Designed by the architectural firm of Kohn Pederson Fox, it will stand on the site currently occupied by the remains of the Deutsche Bank building, which was irreparably damaged by the terrorist attacks of September 11, 2001. The 40-story building's decontamination process began in early 2006, when crews from Bovis Lend Lease erected scaffolding and elevator hoists and installed new netting around the exterior. Interior abatement followed, and included environmental cleaning and removal of all interior surfaces and non-structural elements in the building.

The actual floor-by-floor deconstruction commenced in March 2007, but was suspended after a fire on August 18, 2007 that damaged floors 13 through 18. At the time, the building had been deconstructed to the 26th floor; the search for potential human remains in the building concluded in early June 2007.

The tower was deemed structurally sound immediately after the fire, and soon the project managers instituted several safety improvements. They included repairing the fire standpipe, using fire-resistant materials and equipment, rebuilding safety structures, centralizing the negative-air-pressure and electric controls, and improving emergency access and egress points.

The city’s stop-work order was lifted at 130 Liberty Street in April 2008, and decontamination resumed in May 2008 with constant fire department and environmental oversight and monitoring. Crews wrapped up abatement in September 2009, with deconstruction resumed in November 2009. 

7 World Trade Center (WTC) marks the gateway to the new WTC and heralds the spirit of redevelopment and renewal in downtown Manhattan. Opened in May 2006, the rebuilt 52-story, 1.7-million-square-foot office tower is now fully leased, with a tenant directory that includes  Moody's Corporation, WestLB, New York Academy of Sciences, Wilmer Hale, Ameriprise Financial, BMI, Silverstein Properties, and Mansueto Ventures, publisher of Fast Company and Inc. magazines. The building is developed, owned, and managed by Silverstein Properties.

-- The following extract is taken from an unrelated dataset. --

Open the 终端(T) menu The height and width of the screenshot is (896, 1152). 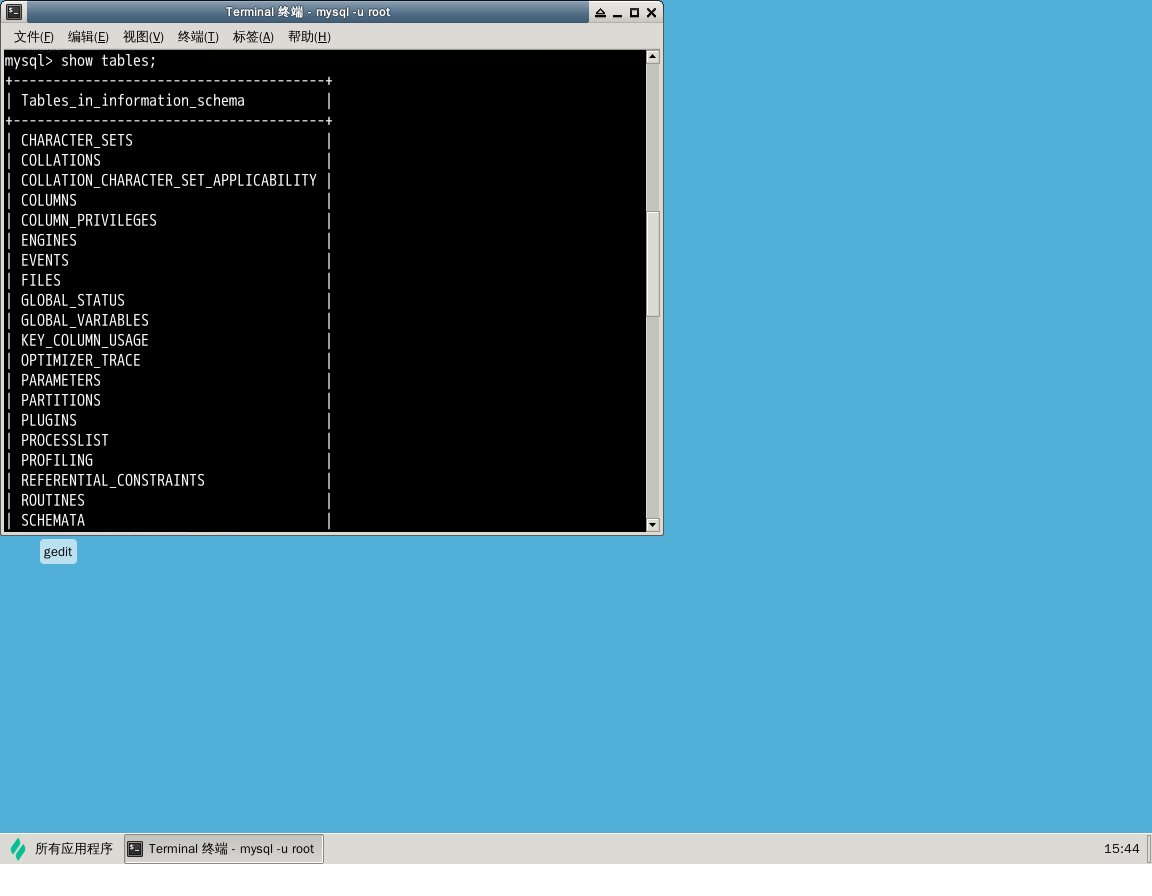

Located at 250 Greenwich Street and bound by Greenwich, Vesey, Washington, and Barclay Streets, the 741-foot-tall structure contains 42 column-free, tenant floors, each averaging 40,000 square feet and starting on the 10th floor. The lower floors of 7 WTC are dedicated to building mechanical facilities and a Con Edison substation that supplies electrical service to downtown Manhattan.

Sustainable Design

Sustainable design is among the most important initiatives at 7 WTC. The U.S. Green Building Council, which has developed the nation's only common standard of measurement for a "green" building, certified the tower at gold status for core and shell development under its Leadership in Energy and Environmental Design (LEED)-rating system, making it the first green commercial office building in New York City.

Artistic Collaboration

Artist and MacArthur Fellow James Carpenter worked with David Childs and the SOM team to design the exterior podium wall and its lighting. Inside, the building lobby features a site-specific installation by acclaimed conceptual artist Jenny Holzer. The work is an animated-text installation of prose and poetry that scrolls across a glowing 65-foot-wide, 14-foot-high glass wall behind the reception desk.

Public Space

The triangular park at 7 WTC, situated between the now-extended Greenwich Street and West Broadway, creates public open space and provides light and views in a previously congested area. The park, designed by landscape architect Ken Smith, consists of a central open plaza with a fountain and flanking groves of trees and shrubs. At the center of the park, solid marble benches surround a 30-foot-wide fountain with jets of water. Featured in the fountain area is a sculpture by renowned artist Jeff Koons, Balloon Flower (Red).

Construction System

Among its many building enhancements, 7 WTC has a reinforced concrete core and a steel superstructure. Safety systems exceed New York City building code and Port Authority of New York and New Jersey requirements and are expected to form the basis for future high-rise building codes. Tishman Construction Corporation served as construction manager for 7 WTC.